PDE-Refiner: Achieving Accurate Long Rollouts with Neural PDE Solvers

1Microsoft Research AI4Science, 2University of Amsterdam

Published in: Thirty-seventh Conference on Neural Information Processing Systems (2023)

PDE-Refiner modeling the 1D Kuramoto-Sivashinsky Equation

Each line represents a predicted trajectory sampled from PDE-Refiner, with the average correlation to the ground truth and across samples shown on the right. PDE-Refiner obtains long accurate rollouts while providing accurate uncertainty estimates.


Abstract

Time-dependent partial differential equations (PDEs) are ubiquitous in science and engineering. Recently, mostly due to the high computational cost of traditional solution techniques, deep neural network based surrogates have gained increased interest. The practical utility of such neural PDE solvers relies on their ability to provide accurate, stable predictions over long time horizons, which is a notoriously hard problem. In this work, we present a large-scale analysis of common temporal rollout strategies, identifying the neglect of non-dominant spatial frequency information, often associated with high frequencies in PDE solutions, as the primary pitfall limiting stable, accurate rollout performance. Based on these insights, we draw inspiration from recent advances in diffusion models to introduce PDE-Refiner; a novel model class that enables more accurate modeling of all frequency components via a multi-step refinement process. We validate PDE-Refiner on challenging benchmarks of complex fluid dynamics, demonstrating stable and accurate rollouts that consistently outperform state-of-the-art models, including neural, numerical, and hybrid neural-numerical architectures. Finally, PDE-Refiner's connection to diffusion models enables an accurate and efficient assessment of the model's predictive uncertainty, allowing us to estimate when the surrogate becomes inaccurate.

Modeling PDEs with Neural Operators

Partial differential equations (PDEs) are at the heart of many physical phenomena. For example, what is an optimal design of an airplane wing? Or how will the weather be tomorrow? Many of these questions can be answered by solving partial differential equations. In our case, we focus on temporal-dependent PDEs, which model a solution $u(t,x)$ over time $t$ and possibly multiple spatial dimensions, $\mathbf{x}$. With an initial condition at time 0, $u(0,x)$, a PDE can be written in the form: $$u_t = F(t, x, u, u_x, u_{xx}, ...)$$ where $u_t$ is shorthand notation for the partial derivative of $u$ with respect to time $t$, $\partial u/\partial t$, and $u_{x}, u_{xx},...$ the spatial derivatives $\partial u/\partial x, \partial^2 u/\partial x^2, ...$. Two common examples of such PDEs are shown below. The 1D Kuramoto-Sivashinsky equation (left) is a fourth-order PDE that describes flame propagation, while the 2D Kolmogorov flow (right) is a variant of the incompressible Navier-Stokes equation, modeling fluid dynamics.

Kuramoto-Sivashinsky.

1D Kuramoto-Sivashinsky Equation: nonlinear, fourth-order PDE describing flame propagation.

-------------------------

• WRITTEN TASK 1
Transcribe the PDE-Refiner page word for word, starting with "1Microsoft Research AI4Science, 2University" and going on through "accurate uncertainty estimates.".
• WRITTEN TASK 2
According to the PDE-Refiner page, what kind of equation is the 2D Kolmogorov flow?
• WRITTEN TASK 3
Extend the PDE-Refiner page past its last sentence.
The material plays no part in any of this.

• SUPPLIED MATERIAL
-------------------------

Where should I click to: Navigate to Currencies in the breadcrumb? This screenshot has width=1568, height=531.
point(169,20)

-------------------------

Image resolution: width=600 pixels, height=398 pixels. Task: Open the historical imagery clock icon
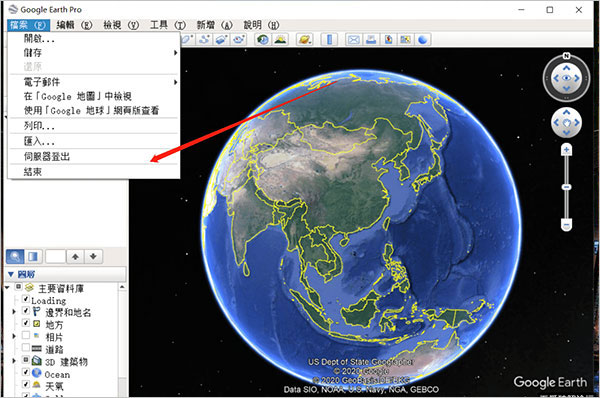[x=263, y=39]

-------------------------

• RESPONSE 1
1Microsoft Research AI4Science, 2University of Amsterdam

Published in: Thirty-seventh Conference on Neural Information Processing Systems (2023)

PDE-Refiner modeling the 1D Kuramoto-Sivashinsky Equation

Each line represents a predicted trajectory sampled from PDE-Refiner, with the average correlation to the ground truth and across samples shown on the right. PDE-Refiner obtains long accurate rollouts while providing accurate uncertainty estimates.

• RESPONSE 2
It is a variant of the incompressible Navier-Stokes equation, modeling fluid dynamics.

• RESPONSE 3
Kolmogorov Flow.

2D Kolmogorov Flow: variant of incompressible Navier-Stokes, modeling fluid dynamics.

 

Both of these equations are relevant in many applications, in which one is interested in how the physical systems develops over time. But how can we determine the solution of these PDEs for a given time step and initial condition? Both examples are hard to solve analytically, and thus require numerical methods. Such numerical methods are often based on discretizing the PDE, estimating the spatial derivatives by, e.g., finite differences, and solve the time derivative with classical ODE solvers. However, this approach can be computationally expensive because for complex systems like the Kolmogorov Flow, it requires small time steps and high spatial resolution to obtain accurate solutions.

Neural Operator Training

Neural Operators are trained by predicting the next time step of a PDE.

 

Recently, neural networks have been proposed as a surrogate model for PDEs, which can be trained on data to approximate the solution of a PDE. This approach is often referred to as neural PDE solvers. Given the solution at time step $t$, $u(t)$, a neural PDE solver predicts the solution at the next time step, $u(t+\Delta t)$. This can be done by training the neural network to minimize the mean squared error (MSE) between the predicted and ground truth solution of a dataset with varying initial conditions. The neural network can then be used to predict the solution for unseen initial conditions, removing the need to solve the PDE numerically.

Challenges of Accurate Long Rollouts

Commonly, we are not just interested in predicting the next time step, but actually how the system evolves over longer time horizons. For this, we can use the neural PDE solver to autoregressively predict the solution at each time step, taking its own outputs as inputs. The more often we do this, the longer the time horizon we can predict. However, since no neural network will be perfect, we have small errors in the prediction that will propagate over time and lead to inaccurate predictions. This is especially problematic for complex systems, where the errors can grow exponentially. Furthermore, sometimes a network that is better at one-step predictions, can be even worse in long rollouts. This raises the question of how can we train a neural PDE solver to obtain accurate long rollouts?

Autoregressive Model Rollout

Long-horizon predictions are obtained by autoregressively rolling out the model, taking its own outputs as inputs.

 

One could imagine to alternatively train a model on larger $\Delta t$, but this is generally much harder and generalizes poorly. Other tricks like training the model on own predictions have been proposed, but often don't solve the problem when neural operators are powerful. So, what is the problem?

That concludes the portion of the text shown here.